The top line is the longer term trend line of lower highs. It’s currently around 1450, but I doubt anyone thinks it’ll come into play any time soon. The other longer trend line shows the angle of lower lows. It came into play a couple of weeks ago and I’m hoping it doesn’t come back into play soon.
The remaining five lines are where it gets really interesting.
- The horizontal lines show the potential sideways channel the $INX could trade between for a while as the bulls and bears fight it out. The 1400-ish line is the low from November, a speed bump in the first half of January and finally a ceiling a week ago.
- The lower horizontal line, just above 1300, has shown an area of support. It broke for a couple of days intraday, but didn’t close below it.
- Point B is where our current triangle started. It is the beginning of both the start of the lower highs and lower lows. The line of lower lows took the S&P 500 directly down to our turning point in January.
- The upper line starting in point B heads to a collision course with the shortest trend that started in point C.

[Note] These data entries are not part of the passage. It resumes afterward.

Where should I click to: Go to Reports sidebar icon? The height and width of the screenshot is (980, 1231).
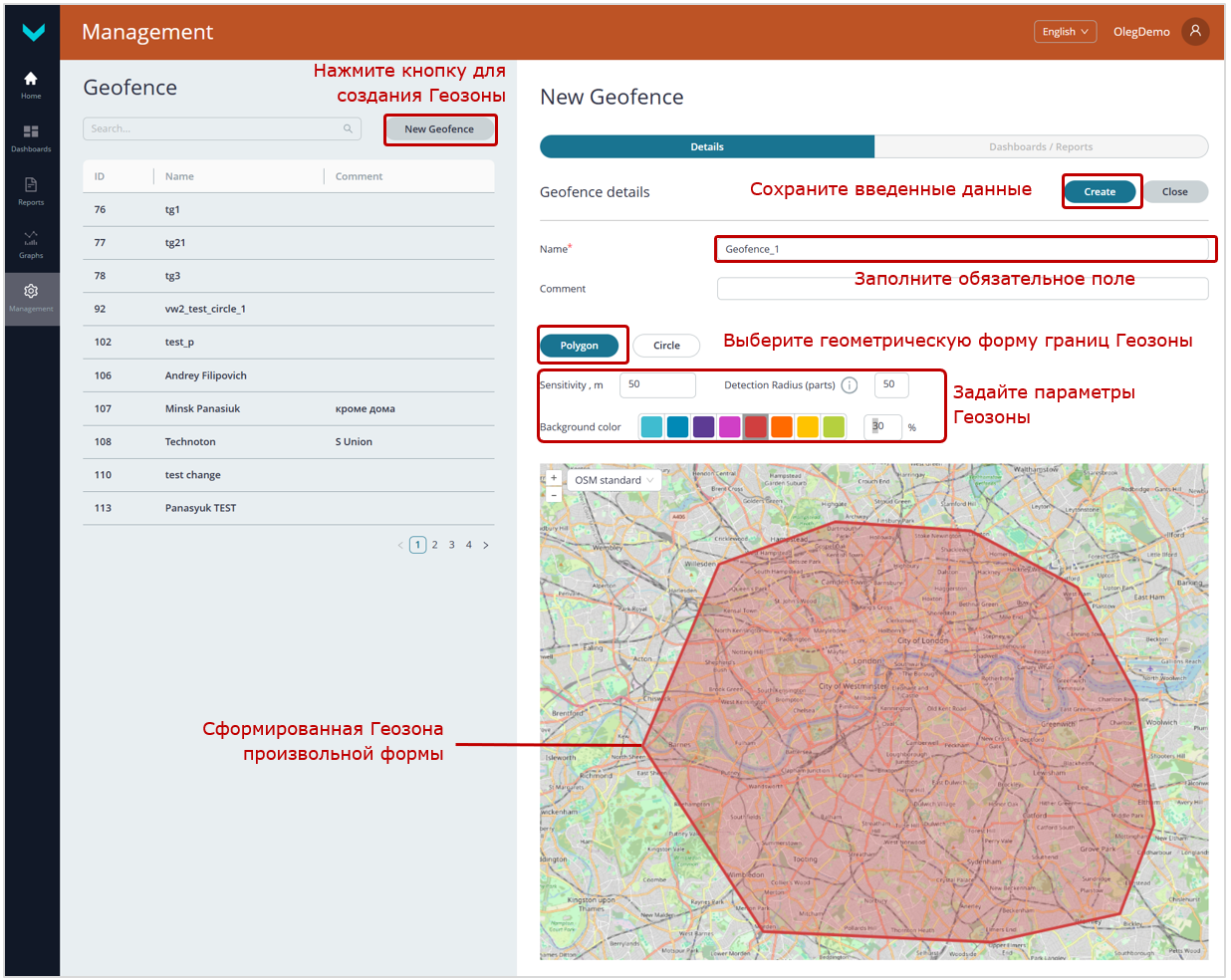(31, 190)
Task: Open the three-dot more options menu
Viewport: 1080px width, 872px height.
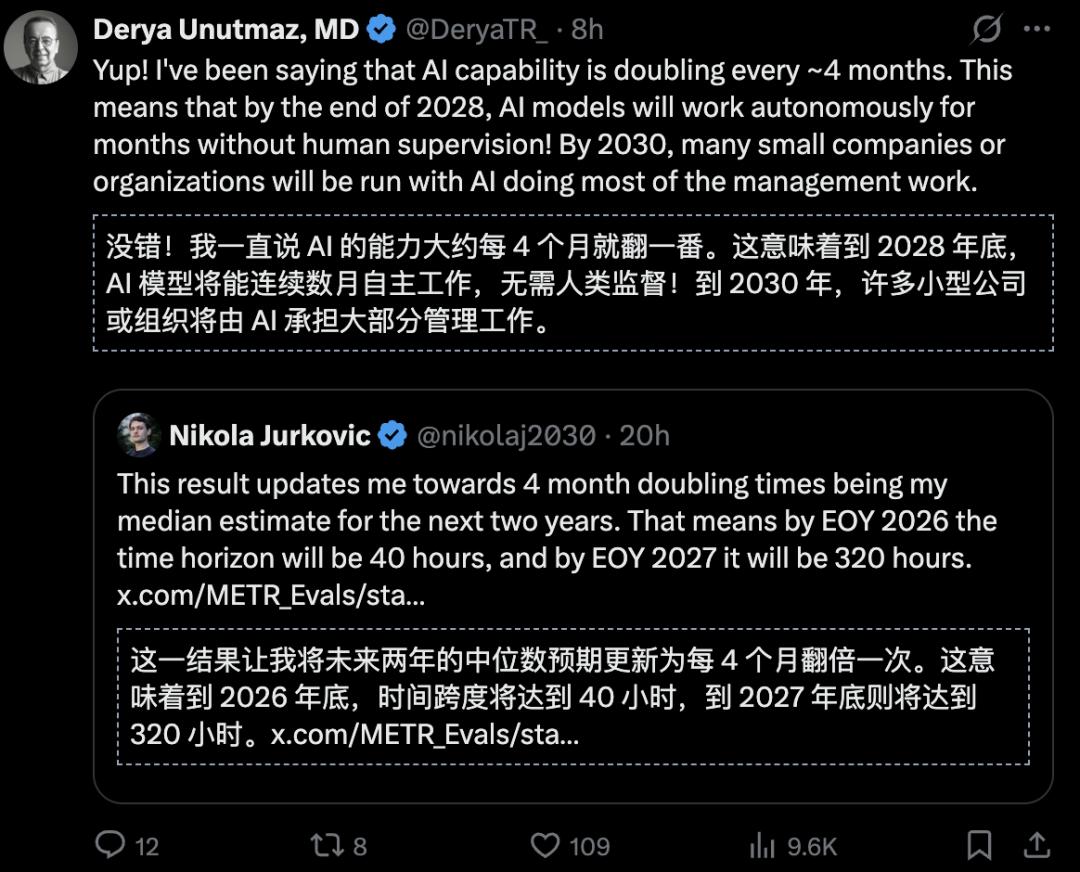Action: click(x=1037, y=30)
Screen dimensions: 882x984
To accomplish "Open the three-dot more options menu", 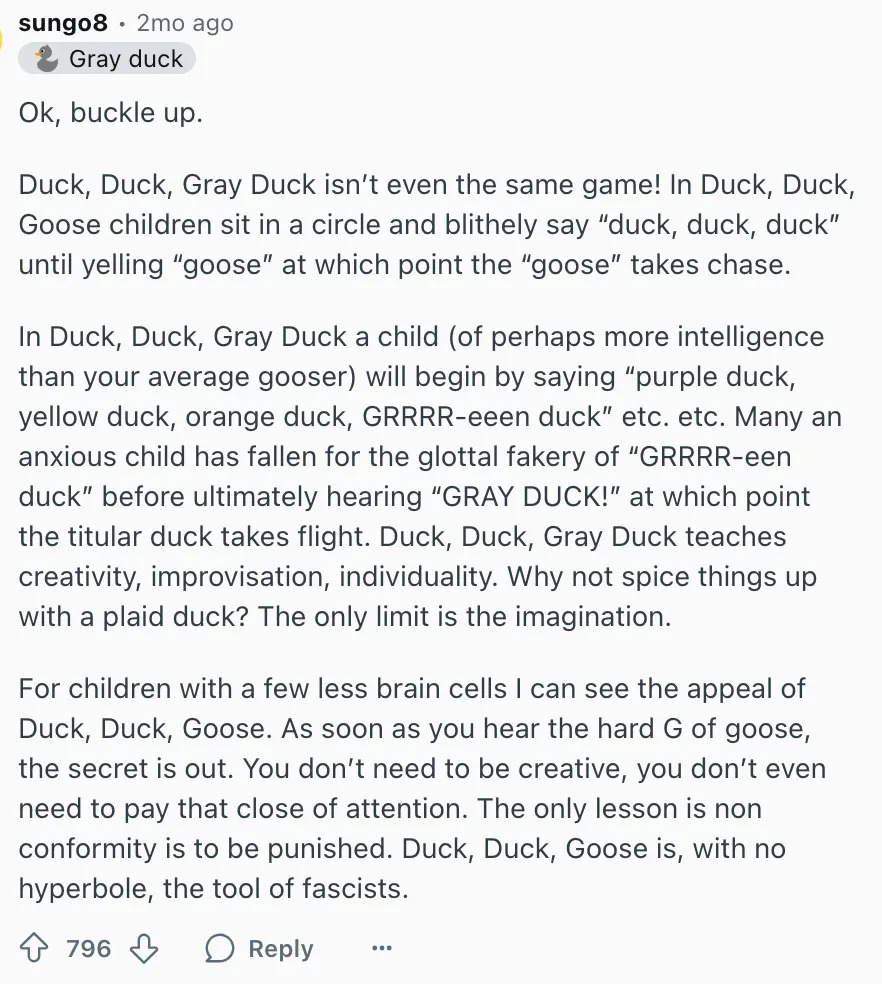I will (381, 948).
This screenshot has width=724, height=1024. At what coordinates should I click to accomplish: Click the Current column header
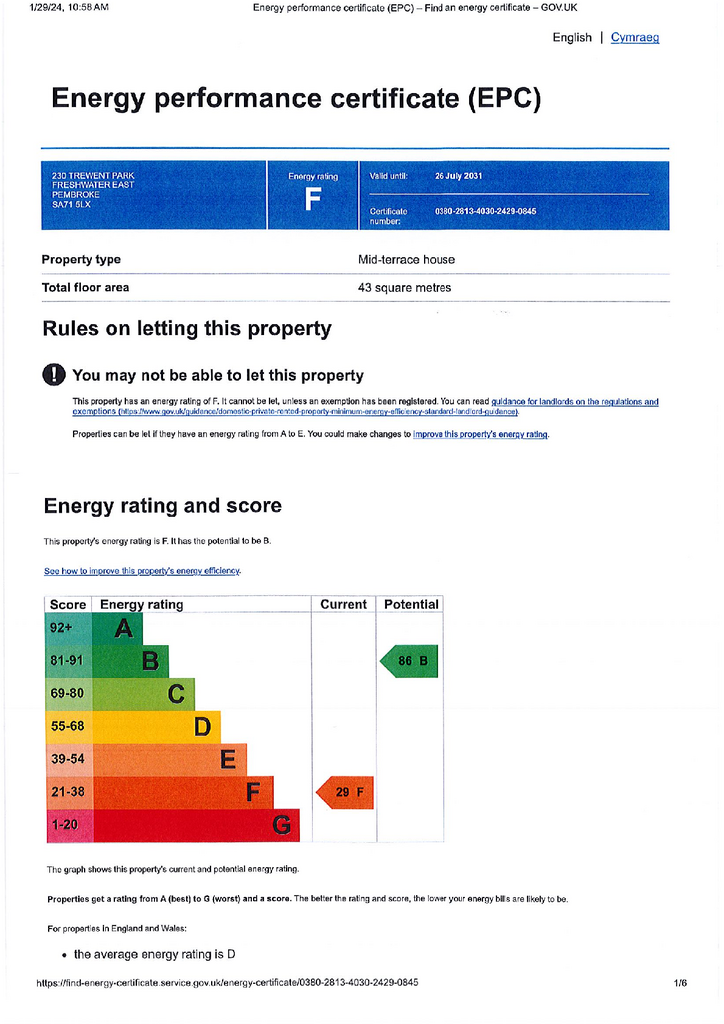coord(343,605)
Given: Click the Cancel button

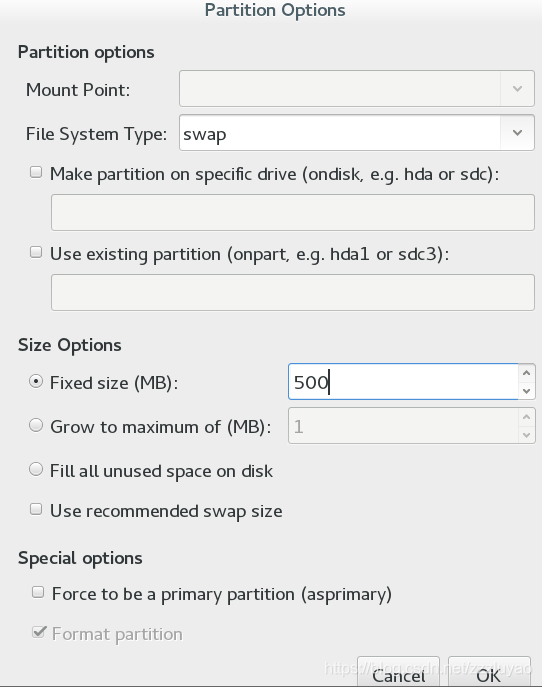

- The last line comes from point C and might even be too short to call it a trend yet. I trace it all the way out to point A where we get to see which one wins.
Point A could be moot if the trend breaks before then. I think the 1300 and 1400 horizontal lines could prove more important. I also wouldn’t be shocked to see a retest of the low seen in point C, but repeat that we didn’t close down there during that dip and that’s good to remember if/when we head back down there. It might be a great place to take advantage of others panicing and possibly sell more naked puts assuming the VIX spikes again or to buy calls if it doesn’t. The same holds true for the 1400 line. Once we get back up there, I’ll be thinking of selling more uncovered calls because we are likely to see another pull back at least one more time.
Since you are charting the indexes often, why not trade options on the them? There’s a large demand for index puts and the pricing is pretty good.
Mainly, I don’t trade options on them is that they are too big for my portfolio. I could use an ETF, but like my odds better with specific stocks rather than a collection of a bunch. I like to chart them for the sake of getting a better picture of where the overall market is.